> **RECORDS SUPPLIED**:
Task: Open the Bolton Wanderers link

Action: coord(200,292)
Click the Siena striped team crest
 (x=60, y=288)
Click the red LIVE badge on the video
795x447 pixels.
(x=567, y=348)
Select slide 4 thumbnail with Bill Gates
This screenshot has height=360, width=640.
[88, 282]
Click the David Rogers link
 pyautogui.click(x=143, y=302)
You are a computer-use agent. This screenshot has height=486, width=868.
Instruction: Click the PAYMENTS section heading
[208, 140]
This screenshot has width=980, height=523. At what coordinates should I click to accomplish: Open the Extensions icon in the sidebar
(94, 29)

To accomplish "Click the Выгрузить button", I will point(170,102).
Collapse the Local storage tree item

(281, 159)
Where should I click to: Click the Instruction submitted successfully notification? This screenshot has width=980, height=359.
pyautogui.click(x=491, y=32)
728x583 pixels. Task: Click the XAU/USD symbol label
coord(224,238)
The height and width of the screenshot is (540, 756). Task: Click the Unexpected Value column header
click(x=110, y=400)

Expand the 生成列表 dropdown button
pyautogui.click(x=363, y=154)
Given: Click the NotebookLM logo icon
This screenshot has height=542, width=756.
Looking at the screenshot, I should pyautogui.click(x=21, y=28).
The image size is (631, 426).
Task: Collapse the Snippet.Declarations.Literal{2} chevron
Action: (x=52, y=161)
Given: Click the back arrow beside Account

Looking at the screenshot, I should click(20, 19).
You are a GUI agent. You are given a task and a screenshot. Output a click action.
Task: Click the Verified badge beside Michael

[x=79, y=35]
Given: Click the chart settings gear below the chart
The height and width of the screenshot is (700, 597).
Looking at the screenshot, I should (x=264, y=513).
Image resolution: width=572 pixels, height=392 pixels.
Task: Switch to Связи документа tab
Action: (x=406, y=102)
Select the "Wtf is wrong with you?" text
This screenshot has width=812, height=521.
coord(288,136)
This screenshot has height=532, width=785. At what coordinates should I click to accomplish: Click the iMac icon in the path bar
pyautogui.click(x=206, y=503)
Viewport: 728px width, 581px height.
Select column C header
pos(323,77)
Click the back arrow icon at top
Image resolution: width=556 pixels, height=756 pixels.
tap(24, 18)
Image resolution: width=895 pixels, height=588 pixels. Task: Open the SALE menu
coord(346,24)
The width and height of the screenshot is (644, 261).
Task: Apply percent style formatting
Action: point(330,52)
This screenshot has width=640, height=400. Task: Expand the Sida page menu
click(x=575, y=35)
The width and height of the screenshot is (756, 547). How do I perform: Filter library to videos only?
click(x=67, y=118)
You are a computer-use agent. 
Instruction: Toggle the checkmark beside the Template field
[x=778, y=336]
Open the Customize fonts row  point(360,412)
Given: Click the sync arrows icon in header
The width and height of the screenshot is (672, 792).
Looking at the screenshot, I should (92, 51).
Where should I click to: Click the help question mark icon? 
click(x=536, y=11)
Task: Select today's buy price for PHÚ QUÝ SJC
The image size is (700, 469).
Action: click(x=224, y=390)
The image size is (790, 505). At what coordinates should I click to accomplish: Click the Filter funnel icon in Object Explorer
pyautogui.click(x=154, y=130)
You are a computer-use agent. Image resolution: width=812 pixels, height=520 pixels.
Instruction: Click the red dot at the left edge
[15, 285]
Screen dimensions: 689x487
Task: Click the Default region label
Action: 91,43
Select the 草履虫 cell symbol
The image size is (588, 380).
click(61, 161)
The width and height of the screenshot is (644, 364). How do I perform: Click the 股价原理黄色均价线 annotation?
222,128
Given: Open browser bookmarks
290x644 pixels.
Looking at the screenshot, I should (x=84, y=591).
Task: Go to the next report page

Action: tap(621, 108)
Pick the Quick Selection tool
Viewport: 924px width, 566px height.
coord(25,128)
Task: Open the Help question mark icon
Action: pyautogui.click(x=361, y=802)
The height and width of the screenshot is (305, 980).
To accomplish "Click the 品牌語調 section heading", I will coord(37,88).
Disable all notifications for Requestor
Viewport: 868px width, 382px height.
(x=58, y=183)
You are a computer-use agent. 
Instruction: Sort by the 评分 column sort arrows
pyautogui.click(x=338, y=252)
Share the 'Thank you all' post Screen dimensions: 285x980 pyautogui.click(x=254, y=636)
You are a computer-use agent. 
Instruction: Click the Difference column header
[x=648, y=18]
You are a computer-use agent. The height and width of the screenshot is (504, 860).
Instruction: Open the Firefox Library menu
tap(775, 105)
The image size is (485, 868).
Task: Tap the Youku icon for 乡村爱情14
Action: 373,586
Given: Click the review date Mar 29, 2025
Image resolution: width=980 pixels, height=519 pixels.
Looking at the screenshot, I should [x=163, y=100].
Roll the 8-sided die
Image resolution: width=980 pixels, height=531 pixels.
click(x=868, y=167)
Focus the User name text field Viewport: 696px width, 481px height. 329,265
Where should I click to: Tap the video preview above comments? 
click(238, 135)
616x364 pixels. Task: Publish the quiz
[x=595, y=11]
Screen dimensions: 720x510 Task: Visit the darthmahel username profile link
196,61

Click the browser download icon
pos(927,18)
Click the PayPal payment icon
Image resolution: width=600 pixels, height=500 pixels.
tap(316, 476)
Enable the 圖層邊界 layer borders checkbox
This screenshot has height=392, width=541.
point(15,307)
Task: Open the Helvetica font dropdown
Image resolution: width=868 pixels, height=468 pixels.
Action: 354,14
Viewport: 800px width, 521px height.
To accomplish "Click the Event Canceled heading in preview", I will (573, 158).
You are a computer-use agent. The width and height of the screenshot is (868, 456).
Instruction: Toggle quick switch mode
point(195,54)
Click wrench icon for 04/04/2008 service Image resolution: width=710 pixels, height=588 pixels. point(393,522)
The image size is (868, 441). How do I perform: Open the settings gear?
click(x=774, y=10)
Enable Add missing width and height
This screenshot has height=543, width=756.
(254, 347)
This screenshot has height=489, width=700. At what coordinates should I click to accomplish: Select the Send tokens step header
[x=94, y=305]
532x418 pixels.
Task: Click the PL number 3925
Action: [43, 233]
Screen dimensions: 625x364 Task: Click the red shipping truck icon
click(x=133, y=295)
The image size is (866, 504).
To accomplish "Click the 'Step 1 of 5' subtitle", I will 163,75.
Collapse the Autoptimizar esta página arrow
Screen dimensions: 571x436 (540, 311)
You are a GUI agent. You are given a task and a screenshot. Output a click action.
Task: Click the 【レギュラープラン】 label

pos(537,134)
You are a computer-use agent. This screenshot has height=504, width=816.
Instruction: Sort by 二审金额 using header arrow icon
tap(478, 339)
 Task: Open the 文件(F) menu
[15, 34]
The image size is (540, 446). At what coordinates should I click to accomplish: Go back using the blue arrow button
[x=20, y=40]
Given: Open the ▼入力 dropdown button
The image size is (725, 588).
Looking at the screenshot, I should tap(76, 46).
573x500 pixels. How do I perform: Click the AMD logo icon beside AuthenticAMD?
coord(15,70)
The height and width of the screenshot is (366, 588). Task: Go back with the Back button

> **ACTIVITY**: Exactly as it stands, output the whole listing.

> **TASK RESPONSE**:
Task: Open the Bolton Wanderers link

Action: coord(200,292)
Click the Siena striped team crest
 (x=60, y=288)
Click the red LIVE badge on the video
795x447 pixels.
(x=567, y=348)
Select slide 4 thumbnail with Bill Gates
This screenshot has height=360, width=640.
[88, 282]
Click the David Rogers link
 pyautogui.click(x=143, y=302)
You are a computer-use agent. This screenshot has height=486, width=868.
Instruction: Click the PAYMENTS section heading
[208, 140]
This screenshot has width=980, height=523. At what coordinates should I click to accomplish: Open the Extensions icon in the sidebar
(94, 29)

To accomplish "Click the Выгрузить button", I will point(170,102).
Collapse the Local storage tree item

(281, 159)
Where should I click to: Click the Instruction submitted successfully notification? This screenshot has width=980, height=359.
pyautogui.click(x=491, y=32)
728x583 pixels. Task: Click the XAU/USD symbol label
coord(224,238)
The height and width of the screenshot is (540, 756). Task: Click the Unexpected Value column header
click(x=110, y=400)

Expand the 生成列表 dropdown button
pyautogui.click(x=363, y=154)
Given: Click the NotebookLM logo icon
This screenshot has height=542, width=756.
Looking at the screenshot, I should pyautogui.click(x=21, y=28).
The image size is (631, 426).
Task: Collapse the Snippet.Declarations.Literal{2} chevron
Action: (x=52, y=161)
Given: Click the back arrow beside Account

Looking at the screenshot, I should click(20, 19).
You are a GUI agent. You are given a task and a screenshot. Output a click action.
Task: Click the Verified badge beside Michael

[x=79, y=35]
Given: Click the chart settings gear below the chart
The height and width of the screenshot is (700, 597).
Looking at the screenshot, I should (x=264, y=513).
Image resolution: width=572 pixels, height=392 pixels.
Task: Switch to Связи документа tab
Action: (x=406, y=102)
Select the "Wtf is wrong with you?" text
This screenshot has width=812, height=521.
coord(288,136)
This screenshot has height=532, width=785. At what coordinates should I click to accomplish: Click the iMac icon in the path bar
pyautogui.click(x=206, y=503)
Viewport: 728px width, 581px height.
Select column C header
pos(323,77)
Click the back arrow icon at top
Image resolution: width=556 pixels, height=756 pixels.
tap(24, 18)
Image resolution: width=895 pixels, height=588 pixels. Task: Open the SALE menu
coord(346,24)
The width and height of the screenshot is (644, 261).
Task: Apply percent style formatting
Action: point(330,52)
This screenshot has width=640, height=400. Task: Expand the Sida page menu
click(x=575, y=35)
The width and height of the screenshot is (756, 547). How do I perform: Filter library to videos only?
click(x=67, y=118)
You are a computer-use agent. 
Instruction: Toggle the checkmark beside the Template field
[x=778, y=336]
Open the Customize fonts row  point(360,412)
Given: Click the sync arrows icon in header
The width and height of the screenshot is (672, 792).
Looking at the screenshot, I should (92, 51).
Where should I click to: Click the help question mark icon? 
click(x=536, y=11)
Task: Select today's buy price for PHÚ QUÝ SJC
The image size is (700, 469).
Action: click(x=224, y=390)
The image size is (790, 505). At what coordinates should I click to accomplish: Click the Filter funnel icon in Object Explorer
pyautogui.click(x=154, y=130)
You are a computer-use agent. Image resolution: width=812 pixels, height=520 pixels.
Instruction: Click the red dot at the left edge
[15, 285]
Screen dimensions: 689x487
Task: Click the Default region label
Action: 91,43
Select the 草履虫 cell symbol
The image size is (588, 380).
click(61, 161)
The width and height of the screenshot is (644, 364). How do I perform: Click the 股价原理黄色均价线 annotation?
222,128
Given: Open browser bookmarks
290x644 pixels.
Looking at the screenshot, I should (x=84, y=591).
Task: Go to the next report page

Action: tap(621, 108)
Pick the Quick Selection tool
Viewport: 924px width, 566px height.
coord(25,128)
Task: Open the Help question mark icon
Action: pyautogui.click(x=361, y=802)
The height and width of the screenshot is (305, 980).
To accomplish "Click the 品牌語調 section heading", I will coord(37,88).
Disable all notifications for Requestor
Viewport: 868px width, 382px height.
(x=58, y=183)
You are a computer-use agent. 
Instruction: Sort by the 评分 column sort arrows
pyautogui.click(x=338, y=252)
Share the 'Thank you all' post Screen dimensions: 285x980 pyautogui.click(x=254, y=636)
You are a computer-use agent. 
Instruction: Click the Difference column header
[x=648, y=18]
You are a computer-use agent. The height and width of the screenshot is (504, 860).
Instruction: Open the Firefox Library menu
tap(775, 105)
The image size is (485, 868).
Task: Tap the Youku icon for 乡村爱情14
Action: 373,586
Given: Click the review date Mar 29, 2025
Image resolution: width=980 pixels, height=519 pixels.
Looking at the screenshot, I should [x=163, y=100].
Roll the 8-sided die
Image resolution: width=980 pixels, height=531 pixels.
click(x=868, y=167)
Focus the User name text field Viewport: 696px width, 481px height. 329,265
Where should I click to: Tap the video preview above comments? 
click(238, 135)
616x364 pixels. Task: Publish the quiz
[x=595, y=11]
Screen dimensions: 720x510 Task: Visit the darthmahel username profile link
196,61

Click the browser download icon
pos(927,18)
Click the PayPal payment icon
Image resolution: width=600 pixels, height=500 pixels.
tap(316, 476)
Enable the 圖層邊界 layer borders checkbox
This screenshot has height=392, width=541.
point(15,307)
Task: Open the Helvetica font dropdown
Image resolution: width=868 pixels, height=468 pixels.
Action: 354,14
Viewport: 800px width, 521px height.
To accomplish "Click the Event Canceled heading in preview", I will (573, 158).
You are a computer-use agent. The width and height of the screenshot is (868, 456).
Instruction: Toggle quick switch mode
point(195,54)
Click wrench icon for 04/04/2008 service Image resolution: width=710 pixels, height=588 pixels. point(393,522)
The image size is (868, 441). How do I perform: Open the settings gear?
click(x=774, y=10)
Enable Add missing width and height
This screenshot has height=543, width=756.
(254, 347)
This screenshot has height=489, width=700. At what coordinates should I click to accomplish: Select the Send tokens step header
[x=94, y=305]
532x418 pixels.
Task: Click the PL number 3925
Action: [43, 233]
Screen dimensions: 625x364 Task: Click the red shipping truck icon
click(x=133, y=295)
The image size is (866, 504).
To accomplish "Click the 'Step 1 of 5' subtitle", I will 163,75.
Collapse the Autoptimizar esta página arrow
Screen dimensions: 571x436 (540, 311)
You are a GUI agent. You are given a task and a screenshot. Output a click action.
Task: Click the 【レギュラープラン】 label

pos(537,134)
You are a computer-use agent. This screenshot has height=504, width=816.
Instruction: Sort by 二审金额 using header arrow icon
tap(478, 339)
 Task: Open the 文件(F) menu
[15, 34]
The image size is (540, 446). At what coordinates should I click to accomplish: Go back using the blue arrow button
[x=20, y=40]
Given: Open the ▼入力 dropdown button
The image size is (725, 588).
Looking at the screenshot, I should tap(76, 46).
573x500 pixels. How do I perform: Click the AMD logo icon beside AuthenticAMD?
coord(15,70)
The height and width of the screenshot is (366, 588). Task: Go back with the Back button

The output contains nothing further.